● **Task brief**:
Among the entries below, determine how many lines contain the word "will" and state only that figure.
========================
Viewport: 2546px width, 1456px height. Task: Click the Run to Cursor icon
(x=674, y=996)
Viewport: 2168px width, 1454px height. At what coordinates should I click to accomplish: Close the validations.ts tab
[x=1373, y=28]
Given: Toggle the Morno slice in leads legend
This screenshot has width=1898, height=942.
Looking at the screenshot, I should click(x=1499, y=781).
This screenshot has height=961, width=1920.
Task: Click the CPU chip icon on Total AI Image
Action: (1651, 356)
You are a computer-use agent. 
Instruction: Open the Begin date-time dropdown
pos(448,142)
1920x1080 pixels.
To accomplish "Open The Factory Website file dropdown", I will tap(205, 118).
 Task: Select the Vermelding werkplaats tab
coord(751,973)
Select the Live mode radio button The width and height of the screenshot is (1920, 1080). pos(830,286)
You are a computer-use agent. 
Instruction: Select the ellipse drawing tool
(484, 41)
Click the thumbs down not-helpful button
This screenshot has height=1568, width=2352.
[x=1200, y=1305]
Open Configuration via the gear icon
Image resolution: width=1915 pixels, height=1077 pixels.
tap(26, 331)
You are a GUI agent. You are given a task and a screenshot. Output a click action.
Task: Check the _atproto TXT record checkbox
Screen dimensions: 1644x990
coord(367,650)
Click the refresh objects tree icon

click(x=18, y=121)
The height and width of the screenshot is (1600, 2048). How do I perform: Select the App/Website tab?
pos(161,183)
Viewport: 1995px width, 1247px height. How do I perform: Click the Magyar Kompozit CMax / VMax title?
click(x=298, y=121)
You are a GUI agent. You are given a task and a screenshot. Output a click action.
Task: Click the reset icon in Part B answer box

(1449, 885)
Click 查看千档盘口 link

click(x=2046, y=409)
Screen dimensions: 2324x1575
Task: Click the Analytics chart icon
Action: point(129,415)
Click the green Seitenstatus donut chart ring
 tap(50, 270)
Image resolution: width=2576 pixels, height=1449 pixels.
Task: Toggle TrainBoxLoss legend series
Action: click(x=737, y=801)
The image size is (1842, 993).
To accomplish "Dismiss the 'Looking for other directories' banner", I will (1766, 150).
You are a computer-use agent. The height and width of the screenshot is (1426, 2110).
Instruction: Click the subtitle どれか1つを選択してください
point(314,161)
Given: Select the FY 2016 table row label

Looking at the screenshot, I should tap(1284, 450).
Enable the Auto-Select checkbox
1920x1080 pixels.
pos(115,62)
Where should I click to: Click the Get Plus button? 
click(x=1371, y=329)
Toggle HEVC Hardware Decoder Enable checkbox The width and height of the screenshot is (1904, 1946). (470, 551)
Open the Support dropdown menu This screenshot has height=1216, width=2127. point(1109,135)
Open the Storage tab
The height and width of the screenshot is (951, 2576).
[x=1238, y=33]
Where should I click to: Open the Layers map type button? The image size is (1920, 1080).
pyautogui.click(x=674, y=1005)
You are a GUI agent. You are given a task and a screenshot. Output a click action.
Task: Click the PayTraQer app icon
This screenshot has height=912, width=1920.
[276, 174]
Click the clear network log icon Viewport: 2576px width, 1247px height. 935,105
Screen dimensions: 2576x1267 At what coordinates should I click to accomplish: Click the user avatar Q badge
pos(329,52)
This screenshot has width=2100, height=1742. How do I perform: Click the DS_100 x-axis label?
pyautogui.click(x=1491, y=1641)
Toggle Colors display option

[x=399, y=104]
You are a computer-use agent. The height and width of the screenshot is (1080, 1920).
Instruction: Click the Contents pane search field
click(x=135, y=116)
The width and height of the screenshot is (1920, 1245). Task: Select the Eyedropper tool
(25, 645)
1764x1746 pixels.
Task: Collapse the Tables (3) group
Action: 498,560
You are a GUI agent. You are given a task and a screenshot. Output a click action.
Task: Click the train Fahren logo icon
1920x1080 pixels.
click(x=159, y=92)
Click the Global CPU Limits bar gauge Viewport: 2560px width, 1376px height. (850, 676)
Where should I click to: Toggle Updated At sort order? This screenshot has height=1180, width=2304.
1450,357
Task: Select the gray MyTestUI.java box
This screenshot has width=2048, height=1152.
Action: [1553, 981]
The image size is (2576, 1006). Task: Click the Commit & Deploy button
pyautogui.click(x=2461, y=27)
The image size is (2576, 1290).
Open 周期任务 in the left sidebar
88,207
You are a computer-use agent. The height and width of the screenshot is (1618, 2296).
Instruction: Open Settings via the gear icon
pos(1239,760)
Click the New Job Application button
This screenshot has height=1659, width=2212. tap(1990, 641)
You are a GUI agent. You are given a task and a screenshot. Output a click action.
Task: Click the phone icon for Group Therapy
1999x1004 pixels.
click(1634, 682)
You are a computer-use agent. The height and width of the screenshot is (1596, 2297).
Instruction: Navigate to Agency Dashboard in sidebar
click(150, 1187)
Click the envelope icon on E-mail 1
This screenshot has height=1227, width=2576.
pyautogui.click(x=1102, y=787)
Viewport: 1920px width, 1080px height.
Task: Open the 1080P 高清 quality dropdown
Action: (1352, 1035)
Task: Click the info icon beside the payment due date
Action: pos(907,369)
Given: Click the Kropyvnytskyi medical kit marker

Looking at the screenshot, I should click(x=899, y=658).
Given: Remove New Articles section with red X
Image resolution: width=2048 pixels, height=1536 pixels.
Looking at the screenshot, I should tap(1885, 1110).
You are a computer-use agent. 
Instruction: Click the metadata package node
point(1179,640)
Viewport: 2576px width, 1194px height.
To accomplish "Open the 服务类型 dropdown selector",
========================
● **Your solution**:
2